A very widespread technique is that of gradual learning of artificial neural networks. It represents a dynamic supervised learning and unsupervised learning technique that can be applied when training data is gradually made available over time or its size is out of system memory limits. The goal of progressive learning is to adapt the learning model to the new data without forgetting its existing knowledge, without retraining the model. Some progressive training algorithms have incorporated some parameters or assumptions that control the relevance of old data, while others, called fixed incremental machine learning algorithms, learn representations of training data that have not been partially forgotten over time. Fuzzy ART and TopoART are two examples of this second approach.
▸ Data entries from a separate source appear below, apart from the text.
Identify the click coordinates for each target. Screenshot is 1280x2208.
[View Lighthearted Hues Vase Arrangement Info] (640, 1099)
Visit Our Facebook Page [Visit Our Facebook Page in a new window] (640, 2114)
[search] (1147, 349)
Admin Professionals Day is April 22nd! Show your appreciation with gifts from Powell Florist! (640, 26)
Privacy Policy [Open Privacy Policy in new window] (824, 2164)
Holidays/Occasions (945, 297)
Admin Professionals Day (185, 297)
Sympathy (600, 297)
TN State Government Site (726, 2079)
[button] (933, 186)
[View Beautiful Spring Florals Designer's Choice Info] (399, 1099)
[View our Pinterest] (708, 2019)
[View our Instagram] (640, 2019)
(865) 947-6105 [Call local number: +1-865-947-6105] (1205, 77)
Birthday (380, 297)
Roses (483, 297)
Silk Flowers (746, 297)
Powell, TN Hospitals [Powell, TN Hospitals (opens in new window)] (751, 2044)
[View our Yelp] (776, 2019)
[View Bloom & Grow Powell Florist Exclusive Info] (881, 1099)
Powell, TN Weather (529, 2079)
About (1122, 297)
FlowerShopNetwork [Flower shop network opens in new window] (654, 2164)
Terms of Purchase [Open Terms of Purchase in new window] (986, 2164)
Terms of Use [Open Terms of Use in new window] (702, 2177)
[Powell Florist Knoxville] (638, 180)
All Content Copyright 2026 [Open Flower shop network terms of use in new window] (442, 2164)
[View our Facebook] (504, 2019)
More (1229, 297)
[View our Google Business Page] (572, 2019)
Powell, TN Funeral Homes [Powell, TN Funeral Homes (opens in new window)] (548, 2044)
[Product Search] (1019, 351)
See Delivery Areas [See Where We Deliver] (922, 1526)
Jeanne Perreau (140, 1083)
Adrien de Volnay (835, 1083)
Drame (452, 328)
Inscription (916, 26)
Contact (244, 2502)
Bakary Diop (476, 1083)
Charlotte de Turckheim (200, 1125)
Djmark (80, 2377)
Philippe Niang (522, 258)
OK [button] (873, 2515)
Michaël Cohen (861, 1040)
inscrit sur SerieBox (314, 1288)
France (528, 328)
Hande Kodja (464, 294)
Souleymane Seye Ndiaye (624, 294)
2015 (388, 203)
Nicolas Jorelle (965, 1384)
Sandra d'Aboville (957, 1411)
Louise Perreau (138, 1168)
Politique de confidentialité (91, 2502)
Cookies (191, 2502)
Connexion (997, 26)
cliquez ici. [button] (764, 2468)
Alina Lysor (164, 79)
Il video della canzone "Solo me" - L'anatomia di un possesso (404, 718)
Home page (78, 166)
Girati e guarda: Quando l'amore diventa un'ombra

To consider that an algorithm can support progressive learning, it must meet the following criteria:

• It should be able to learn additional information from the new training data.
• It should retain the previously acquired knowledge.
• It should also be able to train with new classes that may appear with the new data.

Finally, in recent years, algorithms have been developed, which are based on the logic of the evolution of biological nervous systems in nature. Compared to other methods of training neural networks, this method of developing algorithms is very general, allows learning without clear objectives, with only sparse feedback and with arbitrary neural models and network structures. Similar to natural selection in nature, which is driven only by feedback from reproductive success, this method is driven by some measure of overall performance. While the most common artificial neural network learning algorithms operate through supervised learning and thus depend on a set of input-output pairs, the main advantage of the new approach is that it allows learning even when such data is not fully available, with only sparse feedback.